C. DO personnel are to assist in developing the verification plan for Consent Orders in consultation with OIEA - EOB.
D. The DCS is to send the verification plan with the Letter of Deferral (LOD) / Notice of Suspension Held in Abeyance (NOSA) to the Quarterly Enforcement Report mailbox when issued. The address is in Outlook at FSIS – FO/Quarterly Enforcement Report. Final verification reports are not to be sent to the Quarterly Enforcement Report.
E. The DCS is to upload all verification plan reports into ANet. Verification plans are to be uploaded to the AER within 5 days after the submission deadline to the DCS (bi-weekly for IPP, 30-day intervals for EIAO/DVMS) unless the DCS determines follow-up is needed.

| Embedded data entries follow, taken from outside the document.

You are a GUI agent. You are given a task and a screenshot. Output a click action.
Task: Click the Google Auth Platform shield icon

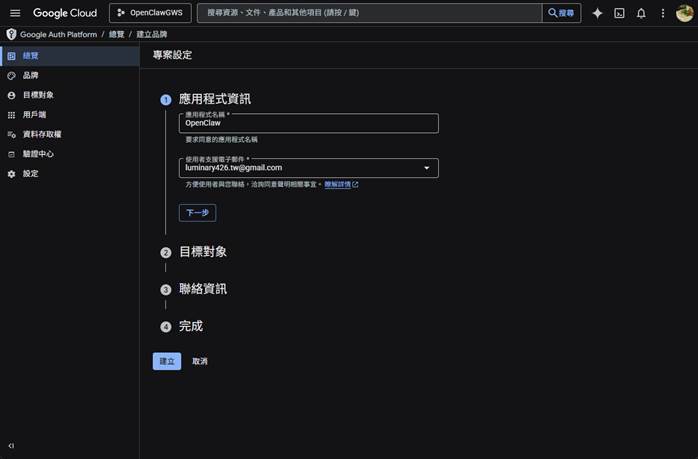pyautogui.click(x=12, y=34)
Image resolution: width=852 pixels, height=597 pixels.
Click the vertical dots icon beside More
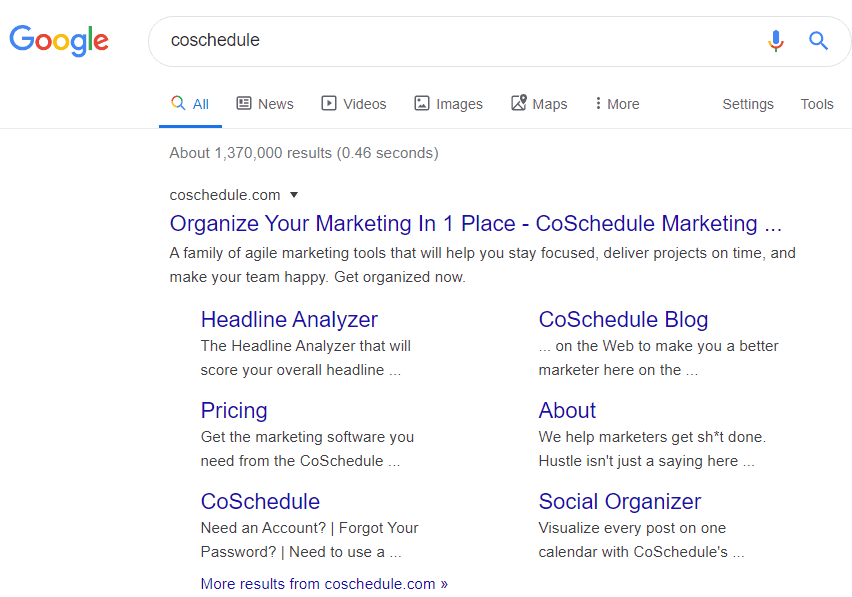(601, 103)
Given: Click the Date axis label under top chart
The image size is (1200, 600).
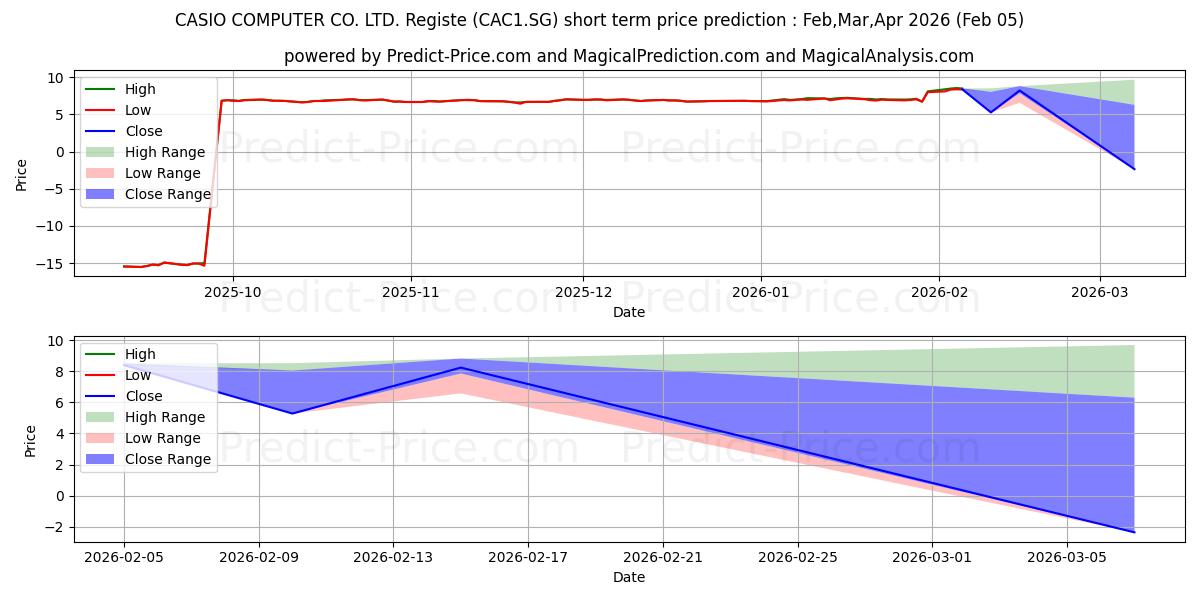Looking at the screenshot, I should pos(629,312).
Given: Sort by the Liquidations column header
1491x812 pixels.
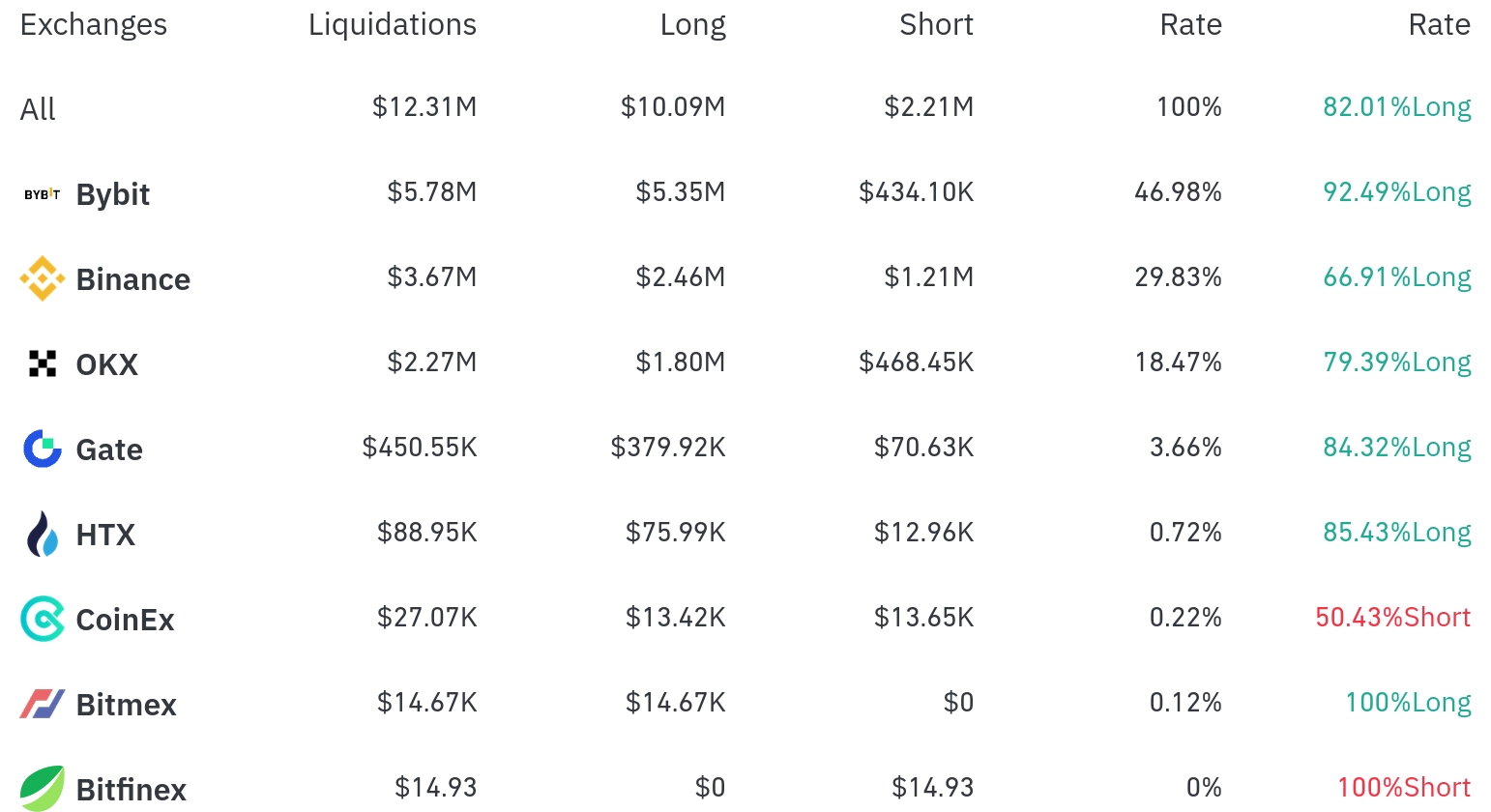Looking at the screenshot, I should (x=393, y=24).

See full PDF for Figure 2: Verification Plan Development and Workflow
CHAPTER III – ENFORCEMENT ACTIONS AND LETTERS
I. THE RULES OF PRACTICE (ROP)
A. The ROP (9 CFR part 500) regulations identify the conditions under which the Agency can take enforcement actions and include the criteria for when those actions are warranted. These regulations were issued to ensure that all establishments are afforded due process.

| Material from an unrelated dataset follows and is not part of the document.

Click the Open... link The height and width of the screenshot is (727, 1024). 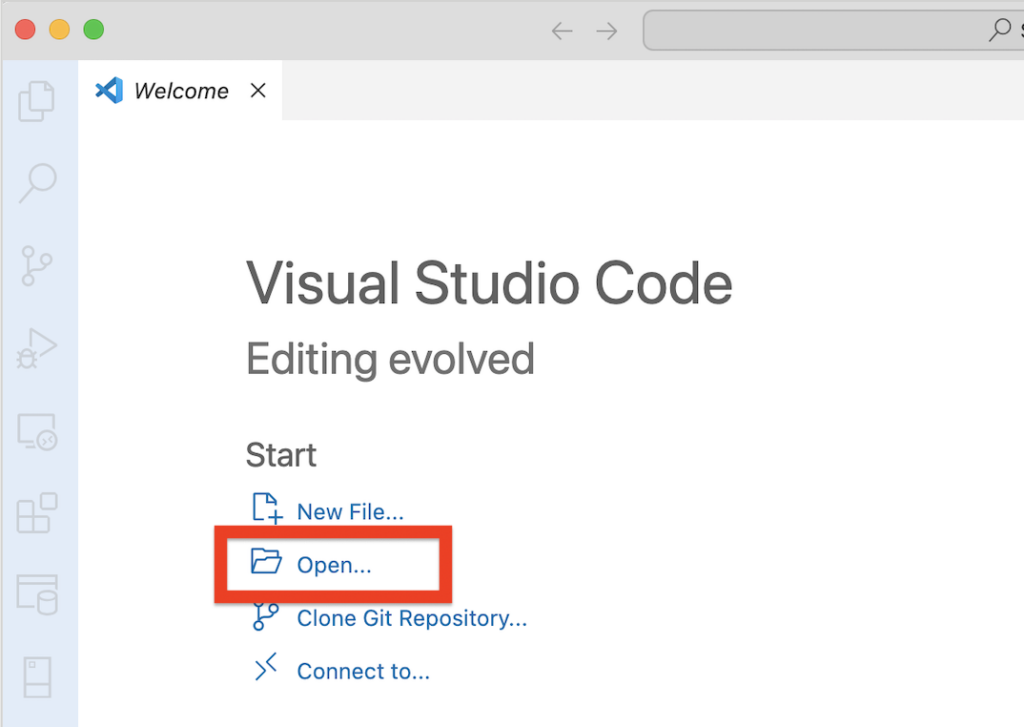point(333,565)
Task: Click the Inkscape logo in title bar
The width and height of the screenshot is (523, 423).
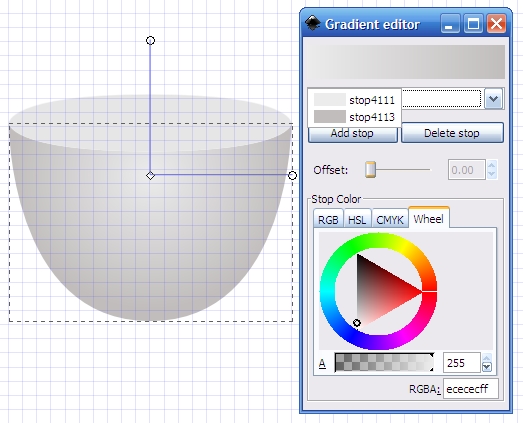Action: (313, 24)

B. 9 CFR 500.3 gives FSIS the authority to take a withholding action or impose a suspension without providing the establishment prior notification.
C. 9 CFR 500.4 gives FSIS the authority to take a withholding action or suspension with prior notification (an NOIE).
D. 9 CFR 500.6 and 9 CFR 500.7, respectively, gives the FSIS Administrator the authority to file a complaint to withdraw a grant of Federal inspection in accordance with the Uniform Rules of Practice (7 CFR subtitle A, part 1, subpart H) and to refuse to grant Federal inspection to an applicant.
E. The DO is to follow the instructions in FSIS Directive 8010.5 to refer the AER or other case documentation to OIEA - EOB when the DO determines violations require evaluation for formal administrative enforcement action. If the DO needs additional information to determine if a referral to OIEA - EOB is appropriate, the DO is to contact the OIEA - EOB Chief to discuss further.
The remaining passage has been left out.